======== Data provided

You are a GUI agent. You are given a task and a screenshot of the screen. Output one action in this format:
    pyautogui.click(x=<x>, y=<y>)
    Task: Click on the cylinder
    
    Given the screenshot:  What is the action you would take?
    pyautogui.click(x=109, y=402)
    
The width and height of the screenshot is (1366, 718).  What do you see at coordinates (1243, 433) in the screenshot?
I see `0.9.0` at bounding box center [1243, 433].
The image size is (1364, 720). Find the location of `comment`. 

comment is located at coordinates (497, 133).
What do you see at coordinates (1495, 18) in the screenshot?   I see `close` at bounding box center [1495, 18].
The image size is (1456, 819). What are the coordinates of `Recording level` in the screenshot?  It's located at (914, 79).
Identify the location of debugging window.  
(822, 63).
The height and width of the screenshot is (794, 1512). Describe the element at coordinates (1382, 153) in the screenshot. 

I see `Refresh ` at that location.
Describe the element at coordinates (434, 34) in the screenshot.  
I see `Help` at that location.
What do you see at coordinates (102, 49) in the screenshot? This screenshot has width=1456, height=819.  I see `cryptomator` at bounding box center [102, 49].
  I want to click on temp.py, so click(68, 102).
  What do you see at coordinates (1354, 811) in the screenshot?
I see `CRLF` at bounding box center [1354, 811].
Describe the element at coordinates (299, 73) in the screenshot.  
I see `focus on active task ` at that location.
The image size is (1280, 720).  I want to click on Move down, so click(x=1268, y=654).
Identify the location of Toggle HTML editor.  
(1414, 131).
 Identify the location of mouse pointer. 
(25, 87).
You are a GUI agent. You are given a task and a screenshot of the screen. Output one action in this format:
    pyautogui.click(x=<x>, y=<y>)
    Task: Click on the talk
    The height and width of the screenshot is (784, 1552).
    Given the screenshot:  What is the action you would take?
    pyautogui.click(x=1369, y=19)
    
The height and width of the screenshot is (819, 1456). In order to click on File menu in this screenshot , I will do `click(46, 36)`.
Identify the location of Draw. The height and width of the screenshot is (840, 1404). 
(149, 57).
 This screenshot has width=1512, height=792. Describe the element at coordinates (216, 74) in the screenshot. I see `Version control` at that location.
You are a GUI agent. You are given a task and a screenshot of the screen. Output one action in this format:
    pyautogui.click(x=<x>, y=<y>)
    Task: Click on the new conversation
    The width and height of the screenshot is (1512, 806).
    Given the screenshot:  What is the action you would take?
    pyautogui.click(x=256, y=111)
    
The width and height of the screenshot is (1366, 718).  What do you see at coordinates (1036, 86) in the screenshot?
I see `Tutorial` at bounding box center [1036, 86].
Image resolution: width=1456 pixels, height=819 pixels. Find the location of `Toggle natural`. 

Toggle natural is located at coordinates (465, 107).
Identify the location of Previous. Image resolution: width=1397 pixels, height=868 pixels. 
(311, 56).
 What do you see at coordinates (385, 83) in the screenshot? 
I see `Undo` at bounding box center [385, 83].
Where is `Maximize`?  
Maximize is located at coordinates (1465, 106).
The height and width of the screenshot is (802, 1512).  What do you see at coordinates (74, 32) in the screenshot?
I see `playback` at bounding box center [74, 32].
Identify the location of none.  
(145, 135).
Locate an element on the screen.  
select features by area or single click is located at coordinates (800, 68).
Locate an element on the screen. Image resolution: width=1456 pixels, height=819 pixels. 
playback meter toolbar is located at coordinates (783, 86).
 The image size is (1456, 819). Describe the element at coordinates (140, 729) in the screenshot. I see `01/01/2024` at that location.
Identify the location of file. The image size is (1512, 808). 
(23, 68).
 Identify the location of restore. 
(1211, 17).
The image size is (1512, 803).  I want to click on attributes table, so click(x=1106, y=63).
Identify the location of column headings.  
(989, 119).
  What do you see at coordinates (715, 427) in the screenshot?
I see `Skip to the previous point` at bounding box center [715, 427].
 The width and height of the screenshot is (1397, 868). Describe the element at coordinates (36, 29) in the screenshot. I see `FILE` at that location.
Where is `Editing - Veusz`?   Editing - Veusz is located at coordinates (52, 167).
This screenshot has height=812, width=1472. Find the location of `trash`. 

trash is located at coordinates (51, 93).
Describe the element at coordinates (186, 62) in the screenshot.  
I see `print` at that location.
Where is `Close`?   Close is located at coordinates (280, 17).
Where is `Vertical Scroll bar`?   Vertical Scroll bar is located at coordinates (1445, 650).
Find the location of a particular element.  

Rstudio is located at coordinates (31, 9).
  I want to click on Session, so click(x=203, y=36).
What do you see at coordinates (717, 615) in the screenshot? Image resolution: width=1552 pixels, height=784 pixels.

================

◆ Short task: Format all of the data above as a JSON list of strings, with one string for each line and no blank lines.

◆ Solution below:
[
  "You are a GUI agent. You are given a task and a screenshot of the screen. Output one action in this format:",
  "    pyautogui.click(x=<x>, y=<y>)",
  "    Task: Click on the cylinder",
  "    Given the screenshot:  What is the action you would take?",
  "    pyautogui.click(x=109, y=402)",
  "The width and height of the screenshot is (1366, 718).  What do you see at coordinates (1243, 433) in the screenshot?",
  "I see `0.9.0` at bounding box center [1243, 433].",
  "The image size is (1364, 720). Find the location of `comment`. ",
  "comment is located at coordinates (497, 133).",
  "What do you see at coordinates (1495, 18) in the screenshot?   I see `close` at bounding box center [1495, 18].",
  "The image size is (1456, 819). What are the coordinates of `Recording level` in the screenshot?  It's located at (914, 79).",
  "Identify the location of debugging window.  ",
  "(822, 63).",
  "The height and width of the screenshot is (794, 1512). Describe the element at coordinates (1382, 153) in the screenshot. ",
  "I see `Refresh ` at that location.",
  "Describe the element at coordinates (434, 34) in the screenshot.  ",
  "I see `Help` at that location.",
  "What do you see at coordinates (102, 49) in the screenshot? This screenshot has width=1456, height=819.  I see `cryptomator` at bounding box center [102, 49].",
  "  I want to click on temp.py, so click(68, 102).",
  "  What do you see at coordinates (1354, 811) in the screenshot?",
  "I see `CRLF` at bounding box center [1354, 811].",
  "Describe the element at coordinates (299, 73) in the screenshot.  ",
  "I see `focus on active task ` at that location.",
  "The image size is (1280, 720).  I want to click on Move down, so click(x=1268, y=654).",
  "Identify the location of Toggle HTML editor.  ",
  "(1414, 131).",
  " Identify the location of mouse pointer. ",
  "(25, 87).",
  "You are a GUI agent. You are given a task and a screenshot of the screen. Output one action in this format:",
  "    pyautogui.click(x=<x>, y=<y>)",
  "    Task: Click on the talk",
  "    The height and width of the screenshot is (784, 1552).",
  "    Given the screenshot:  What is the action you would take?",
  "    pyautogui.click(x=1369, y=19)",
  "The height and width of the screenshot is (819, 1456). In order to click on File menu in this screenshot , I will do `click(46, 36)`.",
  "Identify the location of Draw. The height and width of the screenshot is (840, 1404). ",
  "(149, 57).",
  " This screenshot has width=1512, height=792. Describe the element at coordinates (216, 74) in the screenshot. I see `Version control` at that location.",
  "You are a GUI agent. You are given a task and a screenshot of the screen. Output one action in this format:",
  "    pyautogui.click(x=<x>, y=<y>)",
  "    Task: Click on the new conversation",
  "    The width and height of the screenshot is (1512, 806).",
  "    Given the screenshot:  What is the action you would take?",
  "    pyautogui.click(x=256, y=111)",
  "The width and height of the screenshot is (1366, 718).  What do you see at coordinates (1036, 86) in the screenshot?",
  "I see `Tutorial` at bounding box center [1036, 86].",
  "Image resolution: width=1456 pixels, height=819 pixels. Find the location of `Toggle natural`. ",
  "Toggle natural is located at coordinates (465, 107).",
  "Identify the location of Previous. Image resolution: width=1397 pixels, height=868 pixels. ",
  "(311, 56).",
  " What do you see at coordinates (385, 83) in the screenshot? ",
  "I see `Undo` at bounding box center [385, 83].",
  "Where is `Maximize`?  ",
  "Maximize is located at coordinates (1465, 106).",
  "The height and width of the screenshot is (802, 1512).  What do you see at coordinates (74, 32) in the screenshot?",
  "I see `playback` at bounding box center [74, 32].",
  "Identify the location of none.  ",
  "(145, 135).",
  "Locate an element on the screen.  ",
  "select features by area or single click is located at coordinates (800, 68).",
  "Locate an element on the screen. Image resolution: width=1456 pixels, height=819 pixels. ",
  "playback meter toolbar is located at coordinates (783, 86).",
  " The image size is (1456, 819). Describe the element at coordinates (140, 729) in the screenshot. I see `01/01/2024` at that location.",
  "Identify the location of file. The image size is (1512, 808). ",
  "(23, 68).",
  " Identify the location of restore. ",
  "(1211, 17).",
  "The image size is (1512, 803).  I want to click on attributes table, so click(x=1106, y=63).",
  "Identify the location of column headings.  ",
  "(989, 119).",
  "  What do you see at coordinates (715, 427) in the screenshot?",
  "I see `Skip to the previous point` at bounding box center [715, 427].",
  " The width and height of the screenshot is (1397, 868). Describe the element at coordinates (36, 29) in the screenshot. I see `FILE` at that location.",
  "Where is `Editing - Veusz`?   Editing - Veusz is located at coordinates (52, 167).",
  "This screenshot has height=812, width=1472. Find the location of `trash`. ",
  "trash is located at coordinates (51, 93).",
  "Describe the element at coordinates (186, 62) in the screenshot.  ",
  "I see `print` at that location.",
  "Where is `Close`?   Close is located at coordinates (280, 17).",
  "Where is `Vertical Scroll bar`?   Vertical Scroll bar is located at coordinates (1445, 650).",
  "Find the location of a particular element.  ",
  "Rstudio is located at coordinates (31, 9).",
  "  I want to click on Session, so click(x=203, y=36).",
  "What do you see at coordinates (717, 615) in the screenshot? Image resolution: width=1552 pixels, height=784 pixels."
]